# Anyone know anything about this Borla muffler tip?



## batmans (Aug 16, 2007)

Model # 400262

Thinking about using that on the NSX.


----------



## Rukee (Feb 8, 2007)

Looks kinda cool, don't know how much they will 'muffle' though. How long are they?


----------



## VinnyGTO (Mar 22, 2010)

They look cool.What do they exactly do?


----------



## Lautinjr (Mar 27, 2010)

It looks like a good option if you want to quiet a already muffled exhaust that's a little to loud but as a solo part with no muffler probably not.


----------



## batmans (Aug 16, 2007)

Test results also showed a 22-12 decibel reduction through the rpm range with an average -22db at idle, -14db at 3500rpm and -12db at 5800rpm (as tested on a Boostpower 675hp engine and 900sci engine - results may vary). 

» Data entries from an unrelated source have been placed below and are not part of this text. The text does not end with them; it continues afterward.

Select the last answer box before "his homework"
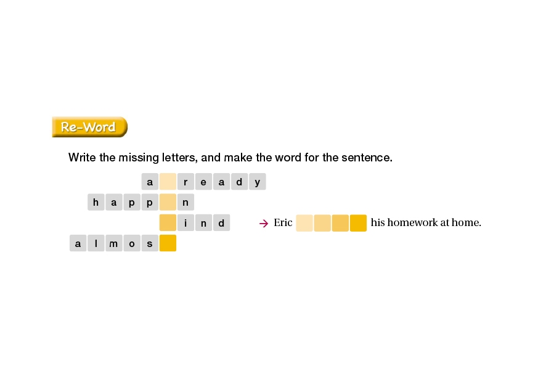 [x=358, y=223]
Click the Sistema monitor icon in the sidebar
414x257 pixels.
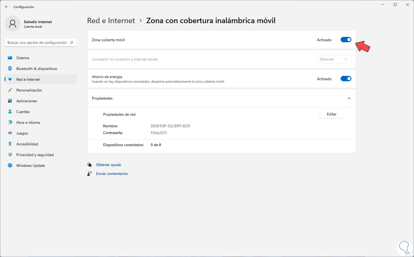(x=10, y=58)
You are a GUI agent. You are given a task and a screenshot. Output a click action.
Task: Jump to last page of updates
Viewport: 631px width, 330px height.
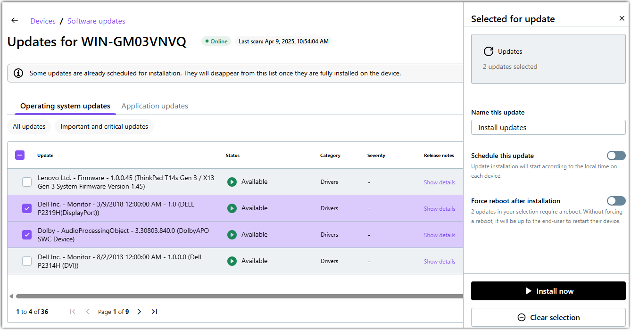tap(154, 312)
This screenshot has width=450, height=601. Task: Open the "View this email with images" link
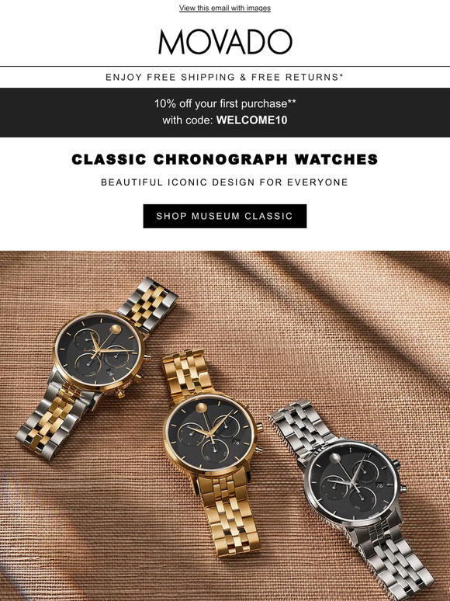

It's a marine muffler is constructed of high-grade T-321 polished stainless steel with a heavy duty ¾” base flange tapped for 3/8” stainless steel studs along with a polished mounting inner ring. 

The muffler tips are unique in that they each have a 5” step up outlet on a standard 4” installation for maximum flow without re-cutting your transom. 

$750 MSRP for the pair

Summit is the cheapest: http://www.summitracing.com/parts/BOR-400262/


----------



## jpalamar (Jul 22, 2008)

I would NEVER pay $750 for tips.


----------



## batmans (Aug 16, 2007)

they might serve as both tips and mufflers.

So for the pair of them and their dual use, is that reasonable?


----------